Copy out exactly the lines from the start of the data to the line containing "Select the QGF37". Include both.

> _Data shown_:
--------------------------------------------------
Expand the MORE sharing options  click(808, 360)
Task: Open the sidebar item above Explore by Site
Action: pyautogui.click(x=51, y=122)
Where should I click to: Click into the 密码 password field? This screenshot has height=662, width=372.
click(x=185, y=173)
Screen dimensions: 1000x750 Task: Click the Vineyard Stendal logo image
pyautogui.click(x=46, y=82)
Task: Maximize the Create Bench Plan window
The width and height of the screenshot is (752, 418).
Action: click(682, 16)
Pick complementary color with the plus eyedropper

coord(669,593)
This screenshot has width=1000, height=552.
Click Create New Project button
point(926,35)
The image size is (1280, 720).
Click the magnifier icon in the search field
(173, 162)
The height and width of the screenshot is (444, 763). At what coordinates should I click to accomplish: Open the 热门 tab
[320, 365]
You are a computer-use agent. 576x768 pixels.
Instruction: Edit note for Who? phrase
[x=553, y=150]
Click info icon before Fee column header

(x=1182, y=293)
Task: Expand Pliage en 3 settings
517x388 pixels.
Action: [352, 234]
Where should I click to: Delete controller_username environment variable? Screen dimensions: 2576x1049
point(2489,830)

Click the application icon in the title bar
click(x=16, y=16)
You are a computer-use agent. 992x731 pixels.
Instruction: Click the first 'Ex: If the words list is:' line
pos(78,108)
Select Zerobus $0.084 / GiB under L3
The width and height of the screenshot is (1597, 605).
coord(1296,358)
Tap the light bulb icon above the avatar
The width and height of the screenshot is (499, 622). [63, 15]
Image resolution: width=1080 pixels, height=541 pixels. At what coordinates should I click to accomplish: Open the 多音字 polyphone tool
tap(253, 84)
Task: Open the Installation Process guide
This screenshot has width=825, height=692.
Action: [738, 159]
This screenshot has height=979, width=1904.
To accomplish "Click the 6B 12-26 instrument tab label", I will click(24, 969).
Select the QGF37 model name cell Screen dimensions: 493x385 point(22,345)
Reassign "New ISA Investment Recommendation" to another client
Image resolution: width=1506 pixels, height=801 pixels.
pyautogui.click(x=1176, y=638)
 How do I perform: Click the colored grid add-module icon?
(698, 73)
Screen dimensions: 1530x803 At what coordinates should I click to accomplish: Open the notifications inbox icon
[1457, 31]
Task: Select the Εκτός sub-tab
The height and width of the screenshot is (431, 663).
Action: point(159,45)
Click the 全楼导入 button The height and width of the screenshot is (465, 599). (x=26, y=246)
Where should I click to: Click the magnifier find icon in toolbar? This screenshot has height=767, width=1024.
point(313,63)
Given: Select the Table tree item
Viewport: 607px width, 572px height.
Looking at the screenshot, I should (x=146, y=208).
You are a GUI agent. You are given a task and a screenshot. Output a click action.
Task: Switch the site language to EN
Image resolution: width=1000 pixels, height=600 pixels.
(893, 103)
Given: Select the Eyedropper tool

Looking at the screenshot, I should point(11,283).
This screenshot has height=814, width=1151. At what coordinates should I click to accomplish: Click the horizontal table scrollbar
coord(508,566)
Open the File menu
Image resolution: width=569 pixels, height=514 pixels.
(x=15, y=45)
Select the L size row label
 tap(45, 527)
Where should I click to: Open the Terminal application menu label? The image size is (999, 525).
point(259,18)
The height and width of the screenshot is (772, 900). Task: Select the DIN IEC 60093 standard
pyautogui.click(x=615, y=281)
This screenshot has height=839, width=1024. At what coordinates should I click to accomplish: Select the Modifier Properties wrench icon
--------------------------------------------------
> _Task response_:
Expand the MORE sharing options  click(808, 360)
Task: Open the sidebar item above Explore by Site
Action: pyautogui.click(x=51, y=122)
Where should I click to: Click into the 密码 password field? This screenshot has height=662, width=372.
click(x=185, y=173)
Screen dimensions: 1000x750 Task: Click the Vineyard Stendal logo image
pyautogui.click(x=46, y=82)
Task: Maximize the Create Bench Plan window
The width and height of the screenshot is (752, 418).
Action: click(682, 16)
Pick complementary color with the plus eyedropper

coord(669,593)
This screenshot has width=1000, height=552.
Click Create New Project button
point(926,35)
The image size is (1280, 720).
Click the magnifier icon in the search field
(173, 162)
The height and width of the screenshot is (444, 763). At what coordinates should I click to accomplish: Open the 热门 tab
[320, 365]
You are a computer-use agent. 576x768 pixels.
Instruction: Edit note for Who? phrase
[x=553, y=150]
Click info icon before Fee column header

(x=1182, y=293)
Task: Expand Pliage en 3 settings
517x388 pixels.
Action: [352, 234]
Where should I click to: Delete controller_username environment variable? Screen dimensions: 2576x1049
point(2489,830)

Click the application icon in the title bar
click(x=16, y=16)
You are a computer-use agent. 992x731 pixels.
Instruction: Click the first 'Ex: If the words list is:' line
pos(78,108)
Select Zerobus $0.084 / GiB under L3
The width and height of the screenshot is (1597, 605).
coord(1296,358)
Tap the light bulb icon above the avatar
The width and height of the screenshot is (499, 622). [63, 15]
Image resolution: width=1080 pixels, height=541 pixels. At what coordinates should I click to accomplish: Open the 多音字 polyphone tool
tap(253, 84)
Task: Open the Installation Process guide
This screenshot has width=825, height=692.
Action: [738, 159]
This screenshot has height=979, width=1904.
To accomplish "Click the 6B 12-26 instrument tab label", I will click(24, 969).
Select the QGF37 model name cell Screen dimensions: 493x385 point(22,345)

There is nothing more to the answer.